|Aarto will void vehicle insurance|
Monday, 12 March 2012 10:40
The Administrative Adjudication of Road Traffic Offences (Aarto) Act, with its current shortfalls within the pilot projects, could see motorists' vehicle insurance being voided.
For this reason, authorised financial services provider IntegriSure has welcomed the delay in the final implementation of the Act. Aarto will not be rolled out until government carries out provincial workshops on the system.
The Southern African Vehicle Rental and Leasing Association (Savrala) also welcomed the delay. It hopes the Department of Transport will now return to a process of constructive and participative engagement at the Economic Development and Labour Council (Nedlac).
IntegriSure says the extra time before implementation will alleviate the threat that South African motorists could unknowingly be left uninsured.

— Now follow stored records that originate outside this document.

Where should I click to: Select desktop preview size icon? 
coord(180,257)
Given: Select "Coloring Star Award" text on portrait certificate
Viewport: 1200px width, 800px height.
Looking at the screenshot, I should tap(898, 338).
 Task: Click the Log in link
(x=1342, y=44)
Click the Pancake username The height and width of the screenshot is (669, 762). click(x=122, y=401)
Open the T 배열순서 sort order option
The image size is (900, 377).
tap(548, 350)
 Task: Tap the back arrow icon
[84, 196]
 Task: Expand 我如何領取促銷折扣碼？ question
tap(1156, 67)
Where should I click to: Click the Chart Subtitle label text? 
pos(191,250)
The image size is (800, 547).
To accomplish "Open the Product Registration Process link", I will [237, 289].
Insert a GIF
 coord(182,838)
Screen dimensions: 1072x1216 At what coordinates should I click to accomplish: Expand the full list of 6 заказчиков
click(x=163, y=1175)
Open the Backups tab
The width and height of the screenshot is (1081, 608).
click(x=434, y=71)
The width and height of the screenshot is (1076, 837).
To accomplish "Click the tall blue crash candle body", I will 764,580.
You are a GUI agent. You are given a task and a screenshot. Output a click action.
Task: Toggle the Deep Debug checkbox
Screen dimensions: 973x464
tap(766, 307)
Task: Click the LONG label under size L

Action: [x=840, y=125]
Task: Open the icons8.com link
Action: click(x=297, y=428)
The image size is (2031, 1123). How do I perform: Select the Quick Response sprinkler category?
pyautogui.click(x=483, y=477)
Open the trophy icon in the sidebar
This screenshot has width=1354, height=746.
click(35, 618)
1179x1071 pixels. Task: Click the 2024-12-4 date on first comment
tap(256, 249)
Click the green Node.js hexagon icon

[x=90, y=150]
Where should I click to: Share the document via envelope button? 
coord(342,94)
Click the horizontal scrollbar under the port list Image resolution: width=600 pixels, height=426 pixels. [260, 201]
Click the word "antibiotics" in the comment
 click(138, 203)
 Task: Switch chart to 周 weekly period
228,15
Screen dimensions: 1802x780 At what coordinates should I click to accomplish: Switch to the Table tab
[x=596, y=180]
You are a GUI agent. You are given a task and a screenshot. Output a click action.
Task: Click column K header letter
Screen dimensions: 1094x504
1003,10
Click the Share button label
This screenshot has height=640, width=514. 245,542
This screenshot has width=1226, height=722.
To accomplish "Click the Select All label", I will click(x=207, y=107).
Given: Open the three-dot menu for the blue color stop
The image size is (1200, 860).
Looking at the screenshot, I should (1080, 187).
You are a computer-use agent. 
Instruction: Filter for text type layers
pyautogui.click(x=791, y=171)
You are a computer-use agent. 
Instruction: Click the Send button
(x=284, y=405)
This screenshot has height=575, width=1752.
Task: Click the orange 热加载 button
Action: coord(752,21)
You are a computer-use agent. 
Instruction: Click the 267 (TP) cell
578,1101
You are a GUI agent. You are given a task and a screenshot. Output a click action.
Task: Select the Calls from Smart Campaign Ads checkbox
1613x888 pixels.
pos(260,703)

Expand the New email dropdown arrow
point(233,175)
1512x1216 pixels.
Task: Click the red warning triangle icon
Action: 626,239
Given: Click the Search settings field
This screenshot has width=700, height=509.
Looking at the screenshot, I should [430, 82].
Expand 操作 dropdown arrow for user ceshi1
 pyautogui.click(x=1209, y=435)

According to CEO Helen Szemerei, doubts over the ability of the current system to issue notices correctly could have resulted in motorists driving with suspended licences, effectively voiding their insurance policies.
Some 60% of motorists' addresses stored on eNatis were found to be incorrect in a study commissioned by the Road Traffic Management Corporation, adds Szemerei.
“Under Aarto, motorists incur points on their licence for traffic offences. If they incur too many then their licence may be suspended for a fixed period of time. However, if this happens without their knowledge, motorists may be under the impression that their licence is valid and continue driving. If these motorists are involved in an accident, then their insurance policy is unlikely to pay out.
“We welcome the fact that government has postponed the launch of Aarto, as there were a number of concerns regarding how it would be implemented. We are firmly of the belief that SA does need to have this kind of system in place as driver behaviour in SA remains a huge challenge.”
Szemerei adds that, while Aarto is a positive step forward to encourage better driver behaviour, it is crucial that any administrative issues are addressed before it is implemented. “Projects similar to Aarto have been introduced with great success in other countries, such as the UK, which also operates a points system on driving licences. However, we do need to ensure that the roll-out of a local system is done in a fair manner, as insurers will want to make very sure the system does not unfairly prejudice any client.”
SA already has a huge problem in the motor insurance industry, with research suggesting that of all the vehicles on the roads, only around 35% are actually insured, according to the CEO. “It is critical that we do not worsen this already alarming situation by leaving those few motorists who do choose to take out an insurance policy in a precarious position by suspending their licences without their knowledge.”
Savrala highlights the need for government to make public the results of the Aarto pilot study so that all stakeholders can become aware of the lessons learnt and will be able to contribute to any proposed regulation changes in the future.
“Some of the key lessons learnt from the e-tolling process to date are that it is difficult for stakeholders to give productive input into a process when information is withheld by the Department of Transport.”
As the central focus of Aarto is to change driver behaviour, the association says it would like to see the current schedule of offences (over 3 000) get reduced to focus on the critical infringements that contribute to deaths on SA's roads.
“Savrala believes a simplified schedule of key offences would assist both consistent enforcement by the authorities and provide better understanding to the public road user. In addition, several of the key Aarto administrative processes could also be simplified to make the system more reliable, efficient and less expensive to implement. This, however, will require an open mind from the authorities when Aarto discussions once again commence with stakeholders.”